(Beginning of Extracted entries)
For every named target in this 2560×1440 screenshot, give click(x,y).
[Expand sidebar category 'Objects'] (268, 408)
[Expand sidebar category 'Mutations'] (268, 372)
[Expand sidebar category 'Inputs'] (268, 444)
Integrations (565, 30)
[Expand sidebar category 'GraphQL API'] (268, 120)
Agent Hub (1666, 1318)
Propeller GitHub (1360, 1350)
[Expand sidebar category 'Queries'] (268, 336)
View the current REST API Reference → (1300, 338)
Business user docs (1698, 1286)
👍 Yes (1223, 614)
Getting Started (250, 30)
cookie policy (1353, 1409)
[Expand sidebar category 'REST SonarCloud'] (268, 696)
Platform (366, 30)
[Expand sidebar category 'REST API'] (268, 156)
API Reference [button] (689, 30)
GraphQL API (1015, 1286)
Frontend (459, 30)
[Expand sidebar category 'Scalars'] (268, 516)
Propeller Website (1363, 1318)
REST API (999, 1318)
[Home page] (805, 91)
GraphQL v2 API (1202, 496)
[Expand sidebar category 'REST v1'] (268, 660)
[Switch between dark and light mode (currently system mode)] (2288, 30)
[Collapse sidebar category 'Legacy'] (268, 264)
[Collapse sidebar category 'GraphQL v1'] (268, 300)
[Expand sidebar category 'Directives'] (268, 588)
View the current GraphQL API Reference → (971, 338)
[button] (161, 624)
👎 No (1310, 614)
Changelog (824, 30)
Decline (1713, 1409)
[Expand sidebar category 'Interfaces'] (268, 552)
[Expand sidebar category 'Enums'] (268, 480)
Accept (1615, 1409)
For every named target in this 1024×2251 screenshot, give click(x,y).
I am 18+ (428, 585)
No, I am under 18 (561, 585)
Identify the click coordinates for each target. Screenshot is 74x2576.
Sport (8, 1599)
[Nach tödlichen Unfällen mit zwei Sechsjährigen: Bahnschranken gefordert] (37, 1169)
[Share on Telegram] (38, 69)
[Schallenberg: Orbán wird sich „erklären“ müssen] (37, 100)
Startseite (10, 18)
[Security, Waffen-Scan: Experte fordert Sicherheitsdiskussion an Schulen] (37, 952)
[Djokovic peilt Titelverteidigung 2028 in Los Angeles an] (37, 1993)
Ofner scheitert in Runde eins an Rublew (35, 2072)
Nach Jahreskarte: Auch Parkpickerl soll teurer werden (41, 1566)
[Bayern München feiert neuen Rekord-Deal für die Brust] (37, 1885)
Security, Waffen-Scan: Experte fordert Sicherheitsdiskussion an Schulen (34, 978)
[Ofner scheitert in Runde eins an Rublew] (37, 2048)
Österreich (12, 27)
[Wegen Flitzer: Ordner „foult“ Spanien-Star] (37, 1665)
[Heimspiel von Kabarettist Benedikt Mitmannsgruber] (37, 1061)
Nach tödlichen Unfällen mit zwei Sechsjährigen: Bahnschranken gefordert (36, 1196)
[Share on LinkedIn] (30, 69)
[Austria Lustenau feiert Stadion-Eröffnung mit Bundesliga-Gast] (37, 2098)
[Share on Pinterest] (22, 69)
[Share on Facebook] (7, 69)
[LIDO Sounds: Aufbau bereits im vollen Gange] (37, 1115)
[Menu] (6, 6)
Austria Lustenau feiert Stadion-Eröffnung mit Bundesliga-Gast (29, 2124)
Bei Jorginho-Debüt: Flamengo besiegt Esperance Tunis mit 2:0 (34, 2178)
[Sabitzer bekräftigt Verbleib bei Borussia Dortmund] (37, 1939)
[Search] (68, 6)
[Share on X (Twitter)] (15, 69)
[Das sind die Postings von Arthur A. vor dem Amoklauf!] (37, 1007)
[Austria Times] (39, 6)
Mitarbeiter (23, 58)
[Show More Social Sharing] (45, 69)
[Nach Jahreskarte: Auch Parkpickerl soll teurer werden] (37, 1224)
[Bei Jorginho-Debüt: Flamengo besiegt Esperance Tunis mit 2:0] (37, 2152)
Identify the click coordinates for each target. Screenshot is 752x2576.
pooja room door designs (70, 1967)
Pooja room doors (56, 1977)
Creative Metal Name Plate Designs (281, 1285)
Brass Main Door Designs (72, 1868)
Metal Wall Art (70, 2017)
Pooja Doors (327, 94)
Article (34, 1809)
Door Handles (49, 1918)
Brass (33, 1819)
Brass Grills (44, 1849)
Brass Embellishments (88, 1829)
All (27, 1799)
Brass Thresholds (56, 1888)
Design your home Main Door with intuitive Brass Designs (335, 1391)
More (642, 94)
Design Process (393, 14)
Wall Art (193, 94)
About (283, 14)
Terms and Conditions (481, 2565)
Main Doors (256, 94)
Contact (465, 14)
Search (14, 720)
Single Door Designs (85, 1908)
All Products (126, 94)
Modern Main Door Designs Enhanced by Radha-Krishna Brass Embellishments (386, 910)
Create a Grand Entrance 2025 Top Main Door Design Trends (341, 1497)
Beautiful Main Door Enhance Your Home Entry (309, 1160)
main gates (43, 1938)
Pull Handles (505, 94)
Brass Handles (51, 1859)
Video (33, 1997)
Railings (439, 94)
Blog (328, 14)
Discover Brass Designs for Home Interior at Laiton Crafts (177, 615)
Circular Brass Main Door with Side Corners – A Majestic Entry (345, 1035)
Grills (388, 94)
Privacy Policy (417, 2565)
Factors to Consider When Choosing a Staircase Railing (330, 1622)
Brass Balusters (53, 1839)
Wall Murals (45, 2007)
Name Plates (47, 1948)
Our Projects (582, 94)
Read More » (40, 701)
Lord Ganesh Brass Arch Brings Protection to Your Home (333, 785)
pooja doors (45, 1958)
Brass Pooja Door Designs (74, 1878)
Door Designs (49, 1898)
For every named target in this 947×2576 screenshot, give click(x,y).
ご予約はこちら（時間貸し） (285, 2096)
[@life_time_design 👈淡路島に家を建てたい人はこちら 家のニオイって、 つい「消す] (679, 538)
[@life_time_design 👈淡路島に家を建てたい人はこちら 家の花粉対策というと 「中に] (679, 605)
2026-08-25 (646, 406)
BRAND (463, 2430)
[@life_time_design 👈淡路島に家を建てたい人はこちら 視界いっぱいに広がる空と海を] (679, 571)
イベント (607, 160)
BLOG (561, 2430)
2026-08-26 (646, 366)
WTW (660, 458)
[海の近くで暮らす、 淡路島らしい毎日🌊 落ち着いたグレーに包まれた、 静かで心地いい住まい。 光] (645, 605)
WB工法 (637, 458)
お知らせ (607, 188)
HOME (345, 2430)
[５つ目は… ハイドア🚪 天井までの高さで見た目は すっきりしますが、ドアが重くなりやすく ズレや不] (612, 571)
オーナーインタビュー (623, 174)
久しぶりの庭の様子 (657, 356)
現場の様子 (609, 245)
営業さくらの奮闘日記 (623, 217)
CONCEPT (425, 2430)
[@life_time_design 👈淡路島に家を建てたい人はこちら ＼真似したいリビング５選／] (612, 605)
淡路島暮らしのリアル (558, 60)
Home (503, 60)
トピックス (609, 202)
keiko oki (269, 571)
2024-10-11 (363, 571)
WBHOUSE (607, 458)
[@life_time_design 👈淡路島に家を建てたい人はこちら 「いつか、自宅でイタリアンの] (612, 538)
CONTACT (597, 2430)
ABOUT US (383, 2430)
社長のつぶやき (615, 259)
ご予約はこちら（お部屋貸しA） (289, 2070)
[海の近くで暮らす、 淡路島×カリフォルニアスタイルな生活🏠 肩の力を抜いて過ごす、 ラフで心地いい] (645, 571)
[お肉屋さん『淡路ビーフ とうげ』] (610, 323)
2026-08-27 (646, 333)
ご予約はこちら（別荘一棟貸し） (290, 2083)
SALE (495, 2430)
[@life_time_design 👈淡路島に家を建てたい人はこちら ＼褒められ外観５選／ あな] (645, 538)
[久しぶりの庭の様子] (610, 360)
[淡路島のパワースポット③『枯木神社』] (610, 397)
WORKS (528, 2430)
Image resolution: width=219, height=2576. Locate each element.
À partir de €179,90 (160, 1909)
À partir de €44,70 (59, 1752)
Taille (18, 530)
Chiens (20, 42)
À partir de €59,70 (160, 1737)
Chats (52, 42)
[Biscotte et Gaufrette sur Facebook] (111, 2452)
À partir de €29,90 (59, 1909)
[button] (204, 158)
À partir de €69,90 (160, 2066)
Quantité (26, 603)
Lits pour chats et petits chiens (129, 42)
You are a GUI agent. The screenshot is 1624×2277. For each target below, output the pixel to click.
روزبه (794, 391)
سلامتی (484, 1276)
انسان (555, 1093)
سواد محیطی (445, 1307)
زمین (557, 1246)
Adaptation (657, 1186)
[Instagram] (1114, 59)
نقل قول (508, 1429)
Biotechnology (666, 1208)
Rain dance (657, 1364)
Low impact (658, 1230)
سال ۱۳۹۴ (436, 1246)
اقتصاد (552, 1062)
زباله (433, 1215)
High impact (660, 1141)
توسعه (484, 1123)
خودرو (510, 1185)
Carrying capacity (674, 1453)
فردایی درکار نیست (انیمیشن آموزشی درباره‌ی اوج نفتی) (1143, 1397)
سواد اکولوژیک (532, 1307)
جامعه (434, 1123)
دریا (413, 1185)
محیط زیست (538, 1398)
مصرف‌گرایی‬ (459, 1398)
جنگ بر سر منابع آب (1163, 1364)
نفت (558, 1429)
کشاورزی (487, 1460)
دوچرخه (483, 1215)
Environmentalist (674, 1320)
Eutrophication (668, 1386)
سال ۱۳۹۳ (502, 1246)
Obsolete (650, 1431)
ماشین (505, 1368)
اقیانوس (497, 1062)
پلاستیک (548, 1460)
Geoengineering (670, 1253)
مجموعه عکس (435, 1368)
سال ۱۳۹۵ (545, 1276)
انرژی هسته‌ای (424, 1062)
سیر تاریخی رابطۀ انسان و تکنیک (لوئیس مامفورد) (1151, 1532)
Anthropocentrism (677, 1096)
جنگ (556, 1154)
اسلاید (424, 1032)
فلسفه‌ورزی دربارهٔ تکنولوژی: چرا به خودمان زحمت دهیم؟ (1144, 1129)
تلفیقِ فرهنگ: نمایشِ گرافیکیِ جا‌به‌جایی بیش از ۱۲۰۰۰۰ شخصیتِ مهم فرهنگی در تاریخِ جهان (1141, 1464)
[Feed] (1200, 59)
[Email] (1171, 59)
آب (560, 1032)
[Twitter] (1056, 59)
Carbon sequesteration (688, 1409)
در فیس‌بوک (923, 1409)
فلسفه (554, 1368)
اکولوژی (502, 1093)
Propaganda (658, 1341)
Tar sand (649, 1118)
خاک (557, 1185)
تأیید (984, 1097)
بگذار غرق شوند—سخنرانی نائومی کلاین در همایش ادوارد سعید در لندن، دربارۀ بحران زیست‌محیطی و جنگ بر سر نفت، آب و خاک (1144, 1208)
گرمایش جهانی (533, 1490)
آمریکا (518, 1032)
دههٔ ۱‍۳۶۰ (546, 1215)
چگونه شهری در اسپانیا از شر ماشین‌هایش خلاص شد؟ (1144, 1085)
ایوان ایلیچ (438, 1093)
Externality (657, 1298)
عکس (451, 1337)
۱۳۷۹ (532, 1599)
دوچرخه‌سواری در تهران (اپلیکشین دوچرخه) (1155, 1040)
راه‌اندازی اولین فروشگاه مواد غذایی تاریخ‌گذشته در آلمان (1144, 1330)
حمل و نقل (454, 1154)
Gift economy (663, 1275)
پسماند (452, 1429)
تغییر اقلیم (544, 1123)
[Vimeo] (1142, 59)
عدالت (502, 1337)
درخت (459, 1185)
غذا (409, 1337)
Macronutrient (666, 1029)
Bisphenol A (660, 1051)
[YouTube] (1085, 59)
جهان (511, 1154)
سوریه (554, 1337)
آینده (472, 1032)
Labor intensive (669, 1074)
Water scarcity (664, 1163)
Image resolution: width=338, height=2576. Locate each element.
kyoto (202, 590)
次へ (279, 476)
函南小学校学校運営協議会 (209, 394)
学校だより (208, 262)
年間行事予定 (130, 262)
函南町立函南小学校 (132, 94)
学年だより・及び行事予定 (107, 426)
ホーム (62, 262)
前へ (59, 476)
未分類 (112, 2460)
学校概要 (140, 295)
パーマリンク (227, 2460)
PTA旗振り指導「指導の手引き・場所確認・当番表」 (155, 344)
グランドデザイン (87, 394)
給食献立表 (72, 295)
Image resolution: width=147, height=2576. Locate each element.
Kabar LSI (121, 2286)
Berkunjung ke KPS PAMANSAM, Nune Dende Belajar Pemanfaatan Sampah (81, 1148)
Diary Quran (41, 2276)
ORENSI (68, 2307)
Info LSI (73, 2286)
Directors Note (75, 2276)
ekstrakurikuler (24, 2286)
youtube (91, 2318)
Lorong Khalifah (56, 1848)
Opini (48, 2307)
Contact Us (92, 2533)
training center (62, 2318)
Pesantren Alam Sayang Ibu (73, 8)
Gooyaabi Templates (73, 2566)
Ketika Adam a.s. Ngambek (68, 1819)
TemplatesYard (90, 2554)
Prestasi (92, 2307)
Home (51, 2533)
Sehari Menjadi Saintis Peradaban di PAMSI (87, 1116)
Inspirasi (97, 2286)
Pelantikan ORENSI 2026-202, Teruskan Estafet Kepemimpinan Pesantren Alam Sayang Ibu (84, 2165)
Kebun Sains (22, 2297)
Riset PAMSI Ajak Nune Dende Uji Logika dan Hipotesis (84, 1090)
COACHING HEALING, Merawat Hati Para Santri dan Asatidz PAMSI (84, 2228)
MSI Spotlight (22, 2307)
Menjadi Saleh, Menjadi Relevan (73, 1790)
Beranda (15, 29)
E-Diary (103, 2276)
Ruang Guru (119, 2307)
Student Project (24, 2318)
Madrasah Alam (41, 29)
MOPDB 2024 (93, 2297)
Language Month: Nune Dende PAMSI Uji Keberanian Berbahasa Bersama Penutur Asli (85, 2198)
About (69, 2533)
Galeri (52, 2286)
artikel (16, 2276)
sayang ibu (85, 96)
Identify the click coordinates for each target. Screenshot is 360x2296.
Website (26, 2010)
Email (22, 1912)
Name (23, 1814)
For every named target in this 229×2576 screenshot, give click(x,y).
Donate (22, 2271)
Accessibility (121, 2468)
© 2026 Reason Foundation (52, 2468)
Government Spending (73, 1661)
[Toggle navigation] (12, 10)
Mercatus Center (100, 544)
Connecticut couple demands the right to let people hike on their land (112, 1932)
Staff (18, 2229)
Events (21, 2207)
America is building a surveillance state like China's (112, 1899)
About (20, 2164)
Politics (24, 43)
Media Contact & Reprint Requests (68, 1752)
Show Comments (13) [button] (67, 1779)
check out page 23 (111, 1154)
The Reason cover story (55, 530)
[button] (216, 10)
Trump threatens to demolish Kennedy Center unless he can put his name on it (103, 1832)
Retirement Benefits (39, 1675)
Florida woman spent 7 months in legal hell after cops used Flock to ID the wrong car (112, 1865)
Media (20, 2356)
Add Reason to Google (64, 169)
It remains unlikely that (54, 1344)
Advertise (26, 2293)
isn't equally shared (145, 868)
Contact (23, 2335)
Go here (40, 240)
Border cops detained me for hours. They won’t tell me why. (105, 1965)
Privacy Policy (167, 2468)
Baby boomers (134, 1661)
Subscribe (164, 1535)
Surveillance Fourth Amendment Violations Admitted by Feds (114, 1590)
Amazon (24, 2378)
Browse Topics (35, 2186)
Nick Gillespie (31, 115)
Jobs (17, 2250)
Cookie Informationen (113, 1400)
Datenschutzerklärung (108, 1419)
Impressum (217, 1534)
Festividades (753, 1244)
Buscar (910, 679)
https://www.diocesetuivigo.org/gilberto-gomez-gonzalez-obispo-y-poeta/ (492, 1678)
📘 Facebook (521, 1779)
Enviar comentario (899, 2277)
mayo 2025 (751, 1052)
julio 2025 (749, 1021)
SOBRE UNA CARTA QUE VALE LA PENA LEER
(End of Extracted entries)
**Task directions**. Give only the lines from the one holding "کشاورزی (487, 1460)" through the one holding "آب (560, 1032)", each restated exactly as it appears above.

**Answer section**.
کشاورزی (487, 1460)
دوچرخه (483, 1215)
Environmentalist (674, 1320)
Eutrophication (668, 1386)
سال ۱۳۹۳ (502, 1246)
Obsolete (650, 1431)
ماشین (505, 1368)
اقیانوس (497, 1062)
پلاستیک (548, 1460)
Geoengineering (670, 1253)
مجموعه عکس (435, 1368)
سال ۱۳۹۵ (545, 1276)
انرژی هسته‌ای (424, 1062)
سیر تاریخی رابطۀ انسان و تکنیک (لوئیس مامفورد) (1151, 1532)
Anthropocentrism (677, 1096)
جنگ (556, 1154)
اسلاید (424, 1032)
فلسفه‌ورزی دربارهٔ تکنولوژی: چرا به خودمان زحمت دهیم؟ (1144, 1129)
تلفیقِ فرهنگ: نمایشِ گرافیکیِ جا‌به‌جایی بیش از ۱۲۰۰۰۰ شخصیتِ مهم فرهنگی در تاریخِ جهان (1141, 1464)
[Feed] (1200, 59)
[Email] (1171, 59)
آب (560, 1032)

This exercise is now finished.